Search code examples
elasticsearchkibana

How do I count the number of buckets that match a condition in Elastic Search?


I have a collection of documents describing the scores of users. The same user will have multiple scores.

My data is structured like so:

[
  { "user_id" : 3, "score" : 10 },
  { "user_id" : 1, "score" : 20 },
  { "user_id" : 2, "score" : 60 },
  { "user_id" : 1, "score" : 10 },
  ...
]

I am trying to determine each user's max score. The elastic search query that I am using looks like this:

{
  "size": 0,
  "aggs": {
    "users": {
      "terms": {
        "field": "user_id",
        "size": 9999
      },
      "aggs": {
        "max_score": {
          "max": {
            "field": "score"
          }
        }
      }
    }
  }
}

The response looks like this:

  "aggregations": {
    "users": {
      "buckets": [
        {
          "key": "1",
          "doc_count": 10,
          "max_score": {
            "value": 10
          }
        },
        {
          "key": "2",
          "doc_count": 10,
          "max_score": {
            "value": 20
          }
        },
        ...
      ]
    }
  }
}

How can I find the number of buckets where max_score > 20, max_score > 50, and max_score > 100?

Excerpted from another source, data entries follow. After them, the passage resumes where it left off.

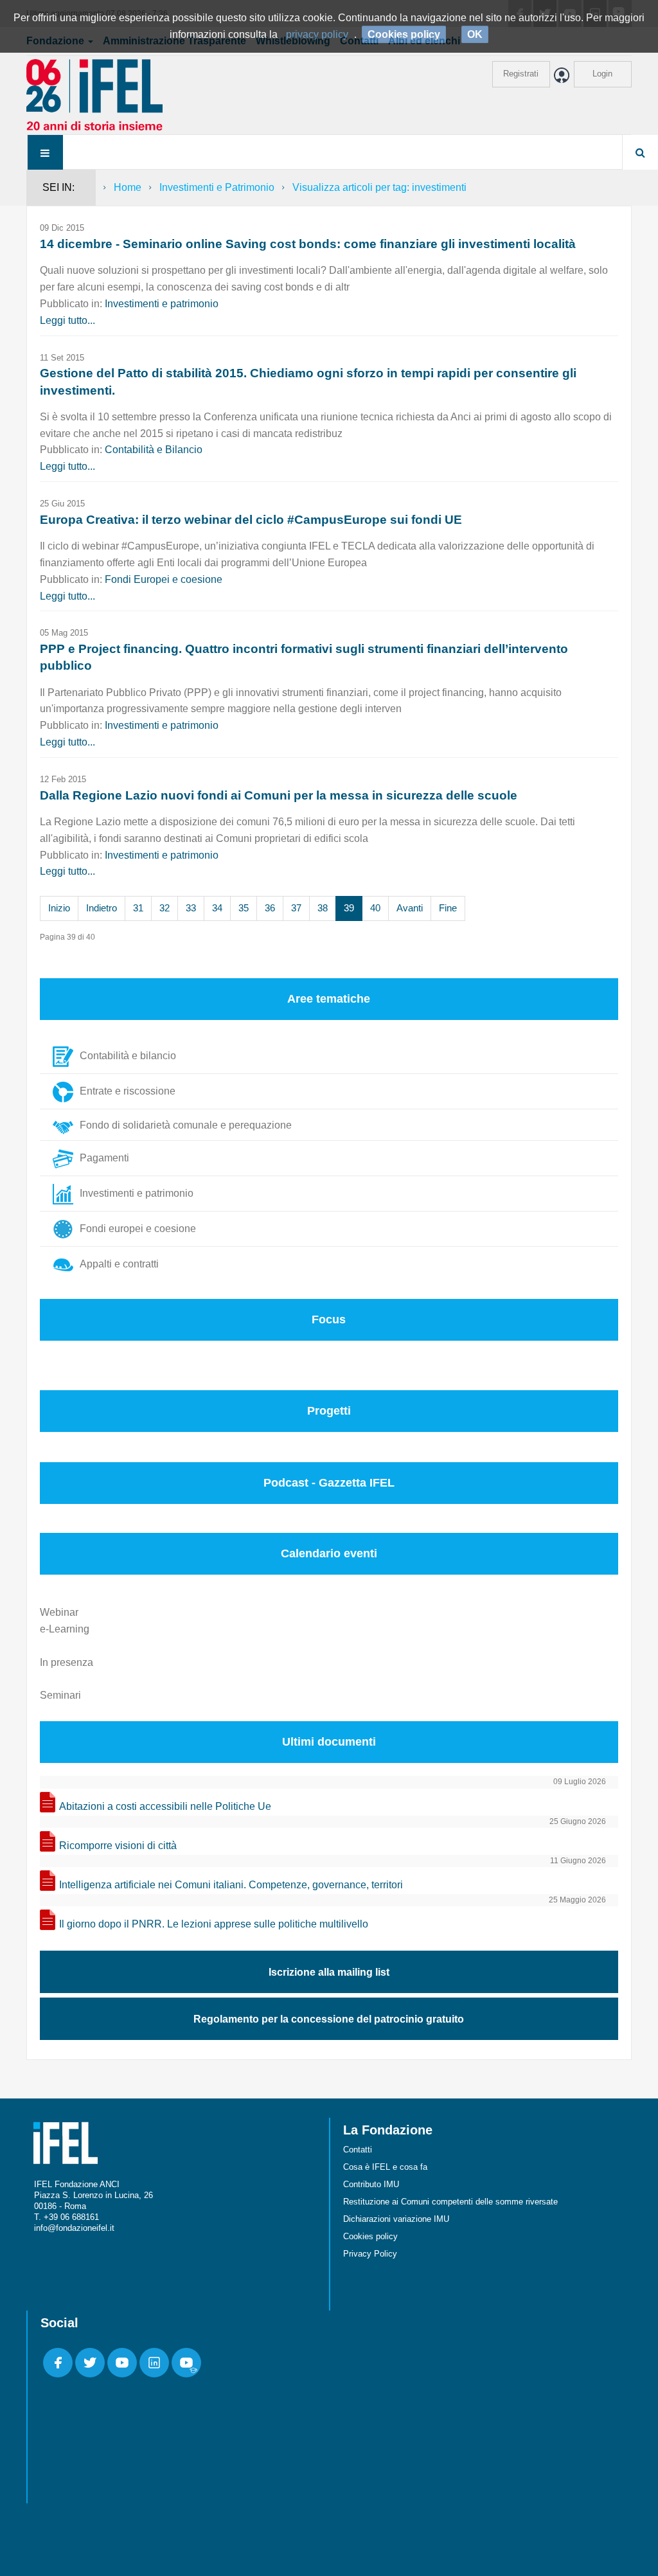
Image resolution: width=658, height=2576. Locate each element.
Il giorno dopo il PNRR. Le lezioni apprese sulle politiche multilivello (213, 1924)
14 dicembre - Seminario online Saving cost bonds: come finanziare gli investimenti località (308, 244)
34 (217, 907)
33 (191, 907)
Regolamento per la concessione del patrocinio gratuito (328, 2019)
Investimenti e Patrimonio (216, 187)
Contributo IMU (371, 2184)
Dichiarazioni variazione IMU (396, 2219)
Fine (448, 907)
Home (127, 187)
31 (138, 907)
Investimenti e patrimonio (161, 303)
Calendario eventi (329, 1553)
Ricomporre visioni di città (118, 1845)
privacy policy (317, 34)
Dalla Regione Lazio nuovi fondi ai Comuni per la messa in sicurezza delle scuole (278, 795)
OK (475, 34)
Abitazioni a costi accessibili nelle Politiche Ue (165, 1806)
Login (602, 73)
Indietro (101, 907)
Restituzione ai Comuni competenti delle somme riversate (450, 2201)
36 (270, 907)
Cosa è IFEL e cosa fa (385, 2167)
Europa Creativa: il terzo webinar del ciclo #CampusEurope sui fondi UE (251, 519)
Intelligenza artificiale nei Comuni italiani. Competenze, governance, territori (231, 1884)
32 (164, 907)
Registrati (520, 73)
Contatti (357, 2149)
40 (375, 907)
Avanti (409, 907)
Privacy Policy (370, 2253)
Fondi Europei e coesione (163, 579)
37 (296, 907)
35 (243, 907)
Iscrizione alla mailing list (329, 1972)
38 (322, 907)
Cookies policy (370, 2236)
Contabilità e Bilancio (153, 449)
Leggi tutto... (67, 320)
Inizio (59, 907)
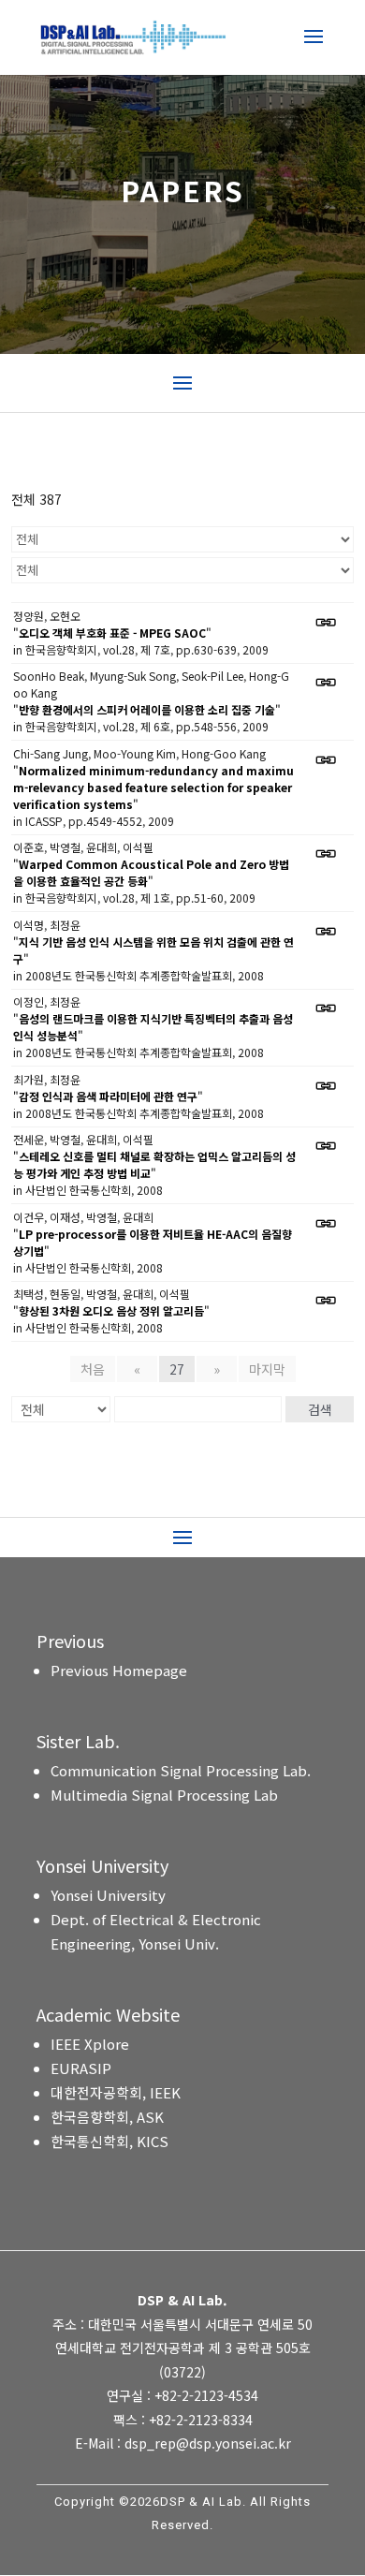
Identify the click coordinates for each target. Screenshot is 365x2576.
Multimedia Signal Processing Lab (164, 1794)
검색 (320, 1409)
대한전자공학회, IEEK (116, 2092)
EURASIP (81, 2068)
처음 (92, 1369)
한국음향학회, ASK (107, 2117)
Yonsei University (108, 1895)
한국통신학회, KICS (109, 2141)
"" (112, 632)
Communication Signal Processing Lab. (181, 1770)
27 (176, 1369)
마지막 (267, 1369)
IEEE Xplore (90, 2043)
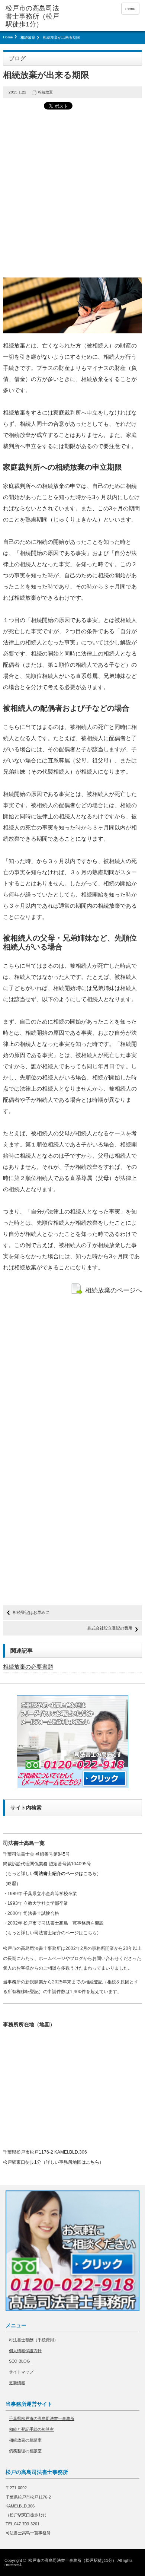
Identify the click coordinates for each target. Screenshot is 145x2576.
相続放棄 (27, 37)
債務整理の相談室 (25, 2451)
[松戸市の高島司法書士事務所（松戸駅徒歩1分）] (35, 16)
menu (130, 8)
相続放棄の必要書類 (28, 1666)
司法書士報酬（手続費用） (33, 2340)
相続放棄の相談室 (25, 2440)
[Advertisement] (72, 193)
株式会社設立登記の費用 (109, 1628)
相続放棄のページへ (113, 1290)
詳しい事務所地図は (72, 2162)
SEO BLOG (19, 2361)
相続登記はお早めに (31, 1612)
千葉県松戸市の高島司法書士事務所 (41, 2418)
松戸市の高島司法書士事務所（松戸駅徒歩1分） (72, 2560)
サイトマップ (21, 2372)
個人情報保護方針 (25, 2350)
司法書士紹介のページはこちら (65, 1873)
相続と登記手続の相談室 (31, 2429)
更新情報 (17, 2382)
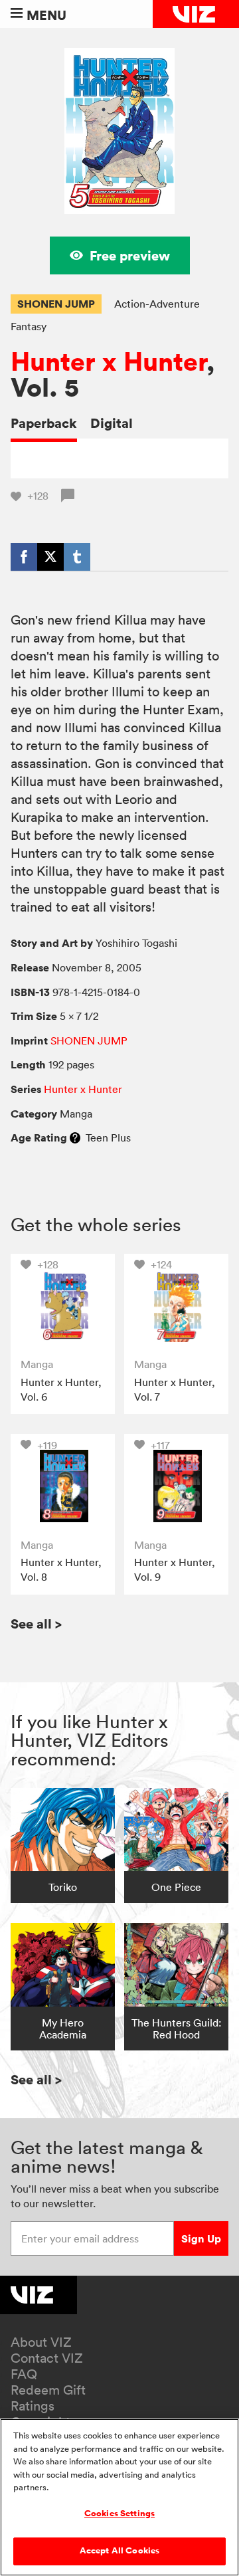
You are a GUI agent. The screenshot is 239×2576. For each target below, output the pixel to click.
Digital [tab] (111, 423)
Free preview (130, 255)
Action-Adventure (157, 304)
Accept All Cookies (119, 2551)
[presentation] (63, 1306)
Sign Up (201, 2238)
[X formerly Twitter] (50, 557)
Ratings (32, 2406)
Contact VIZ (47, 2358)
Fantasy (28, 326)
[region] (119, 2497)
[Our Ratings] (75, 1137)
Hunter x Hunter (108, 362)
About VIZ (41, 2342)
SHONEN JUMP (56, 303)
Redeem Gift (48, 2390)
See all (36, 1624)
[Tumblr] (77, 557)
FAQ (24, 2374)
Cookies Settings (119, 2514)
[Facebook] (24, 557)
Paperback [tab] (44, 423)
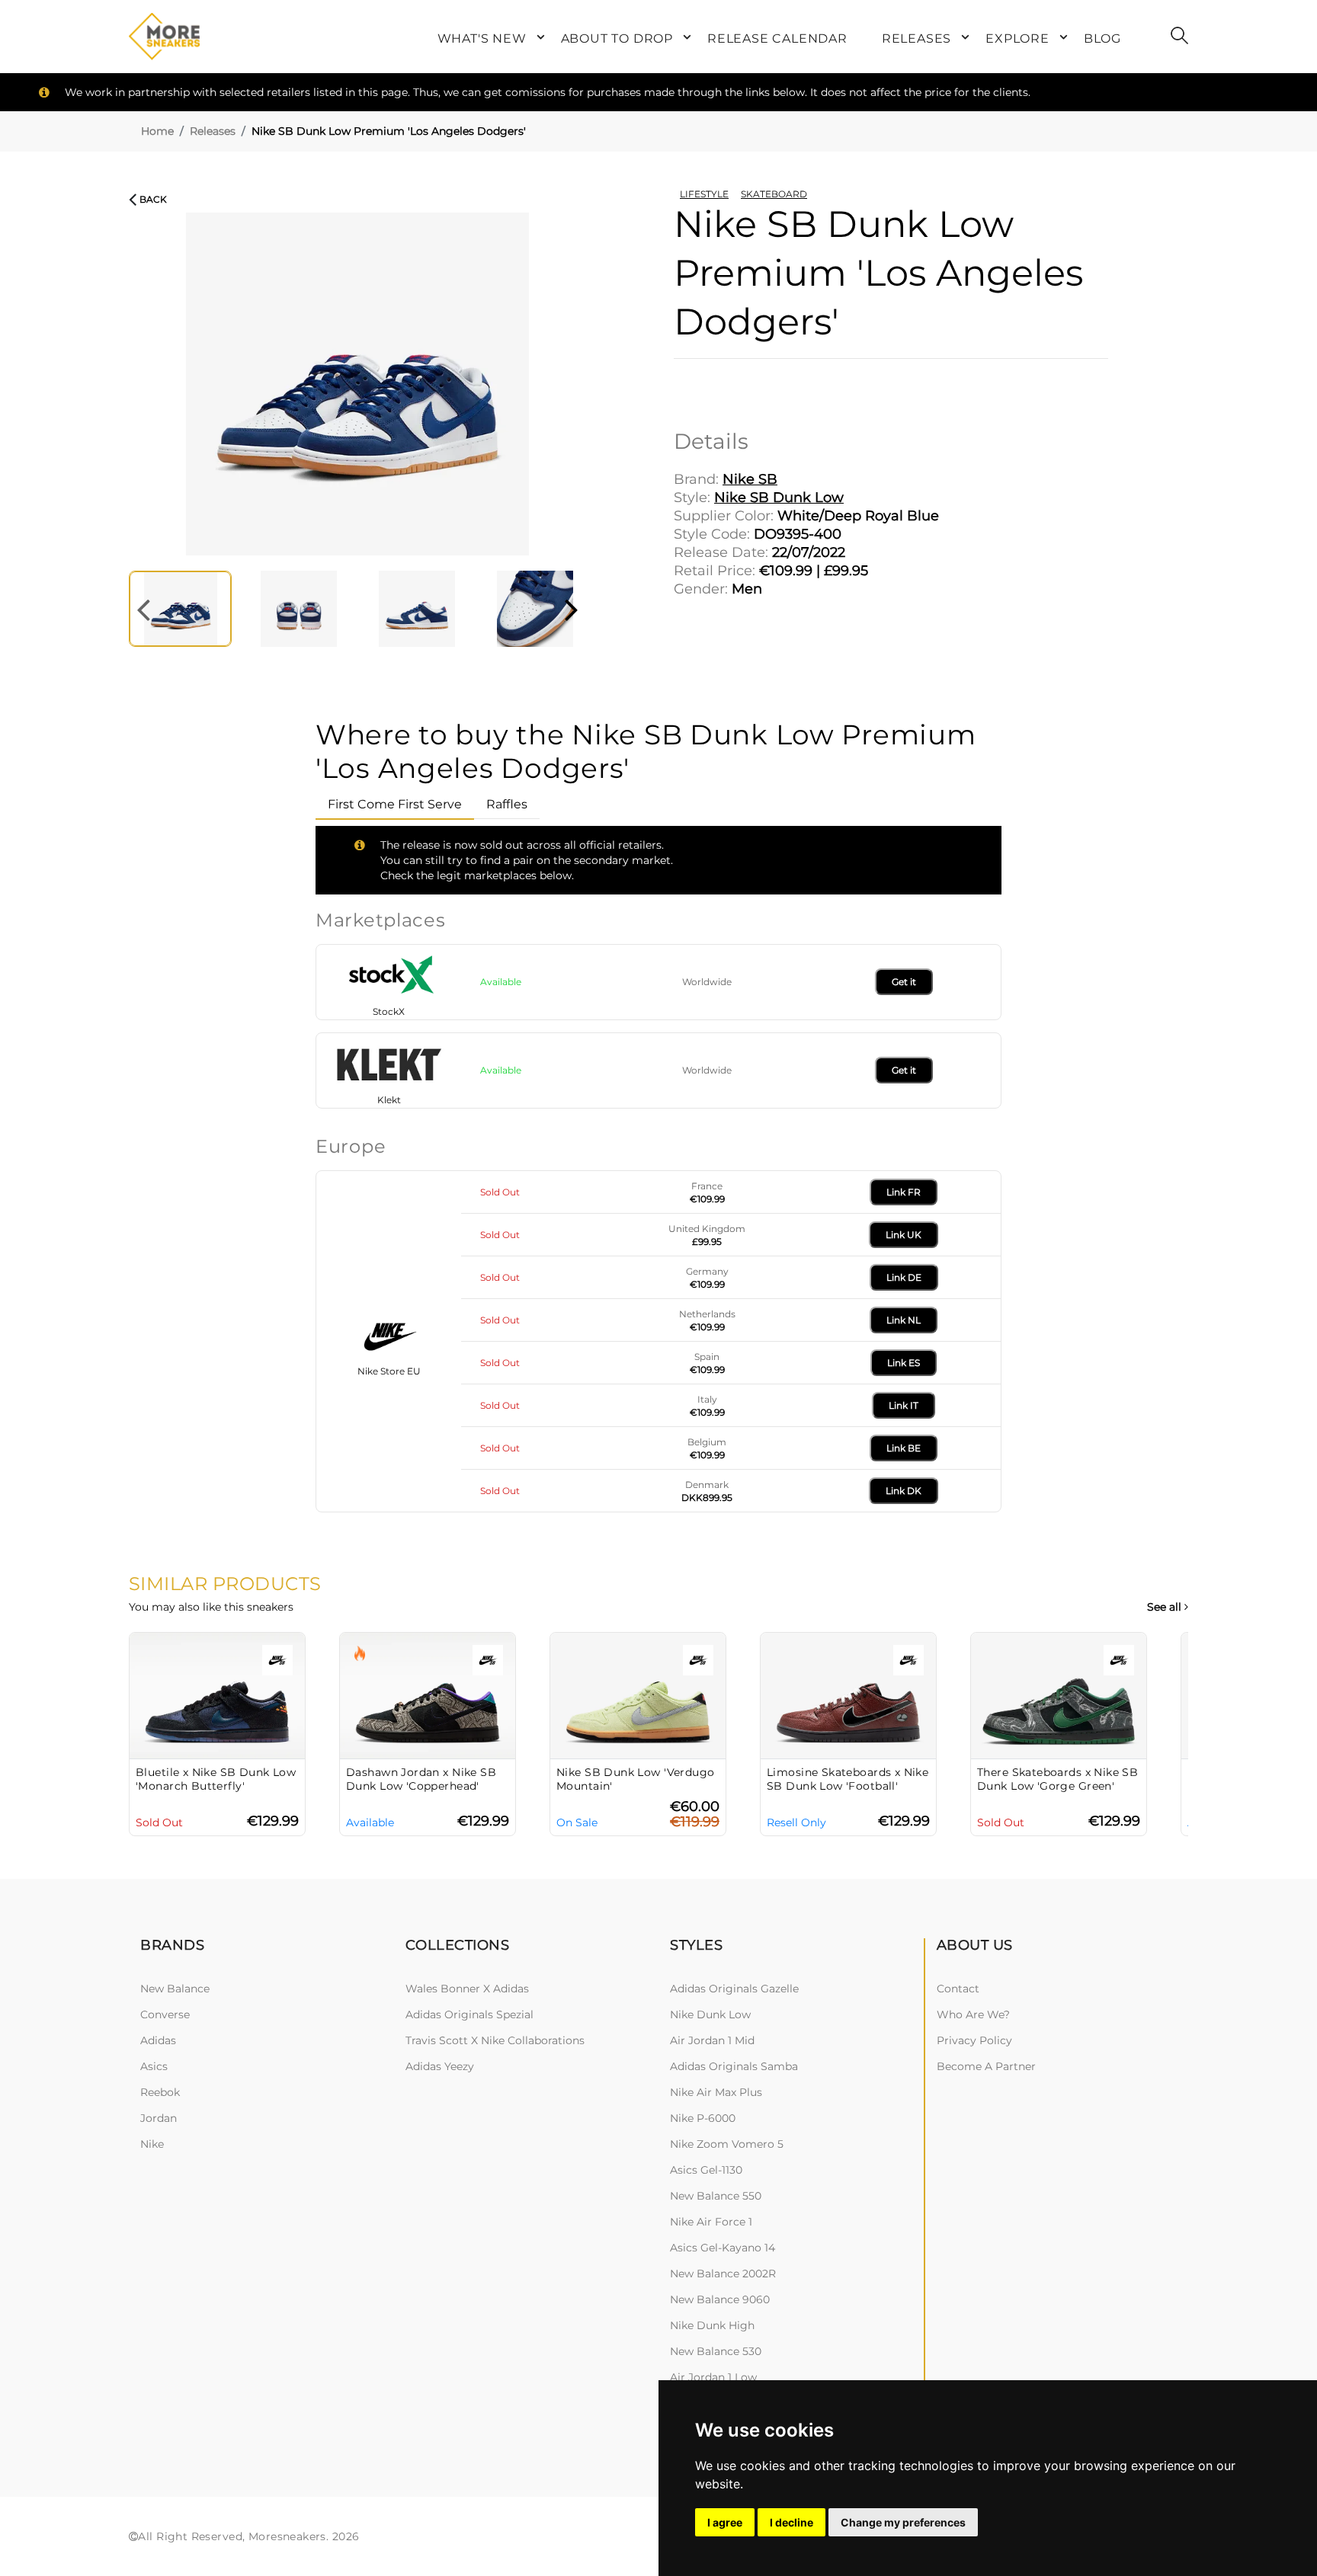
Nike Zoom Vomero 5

Is there any way to make the response look like below?

  "aggregations": {
    "users": {
      "buckets": [
        {
          "key": "1",
          "doc_count": 10,
          "max_score": {
            "value": 10
          }
        },
        ...
      ],
      "scoresGreaterThan20": {
         "value": 10
      },
      "scoresGreaterThan50": {
         "value": 5
      },
      "scoresGreaterThan100": {
         "value": 2
      },
    }
  }
}

Solution

  • You can achieve your use case by repeating the same terms and max aggregation along with bucket selector aggregation, for different conditions you need. Adding a working example -

    Index Data:

      { "user_id" : 3, "score" : 10 }
      { "user_id" : 1, "score" : 20 }
      { "user_id" : 2, "score" : 60 }
      { "user_id" : 1, "score" : 10 }
    

    Search Query:

    You can use stats bucket aggregation to get the count of buckets after performing the bucket selector aggregation.

    {
      "size": 0,
      "aggs": {
        "user_gt20": {
          "terms": {
            "field": "user_id",
            "size": 9999
          },
          "aggs": {
            "max_score": {
              "max": {
                "field": "score"
              }
            },
            "scoresGreaterThan20": {
              "bucket_selector": {
                "buckets_path": {
                  "values": "max_score"
                },
                "script": "params.values > 20"
              }
            }
          }
        },
        "user_gt20_count": {
          "stats_bucket": {
            "buckets_path": "user_gt20._count"
          }
        },
        "user_gt50": {
          "terms": {
            "field": "user_id",
            "size": 9999
          },
          "aggs": {
            "max_score": {
              "max": {
                "field": "score"
              }
            },
            "scoresGreaterThan50": {
              "bucket_selector": {
                "buckets_path": {
                  "values": "max_score"
                },
                "script": "params.values > 50"
              }
            }
          }
        },
        "user_gt50_count": {
          "stats_bucket": {
            "buckets_path": "user_gt50._count"
          }
        },
        "user_gt100": {
          "terms": {
            "field": "user_id",
            "size": 9999
          },
          "aggs": {
            "max_score": {
              "max": {
                "field": "score"
              }
            },
            "scoresGreaterThan100": {
              "bucket_selector": {
                "buckets_path": {
                  "values": "max_score"
                },
                "script": "params.values > 100"
              }
            }
          }
        },
        "user_gt100_count": {
          "stats_bucket": {
            "buckets_path": "user_gt100._count"
          }
        }
      }
    }
    

    Search Result:

     "aggregations": {
        "user_gt100": {
          "doc_count_error_upper_bound": 0,
          "sum_other_doc_count": 0,
          "buckets": []
        },
        "user_gt20": {
          "doc_count_error_upper_bound": 0,
          "sum_other_doc_count": 0,
          "buckets": [
            {
              "key": 2,
              "doc_count": 1,
              "max_score": {
                "value": 60.0
              }
            }
          ]
        },
        "user_gt50": {
          "doc_count_error_upper_bound": 0,
          "sum_other_doc_count": 0,
          "buckets": [
            {
              "key": 2,
              "doc_count": 1,
              "max_score": {
                "value": 60.0
              }
            }
          ]
        },
        "user_gt20_count": {
          "count": 1,            // note this
          "min": 1.0,
          "max": 1.0,
          "avg": 1.0,
          "sum": 1.0
        },
        "user_gt50_count": {
          "count": 1,             // note this
          "min": 1.0,
          "max": 1.0,
          "avg": 1.0,
          "sum": 1.0
        },
        "user_gt100_count": {
          "count": 0,             // note this
          "min": null,
          "max": null,
          "avg": null,
          "sum": 0.0
        }
      }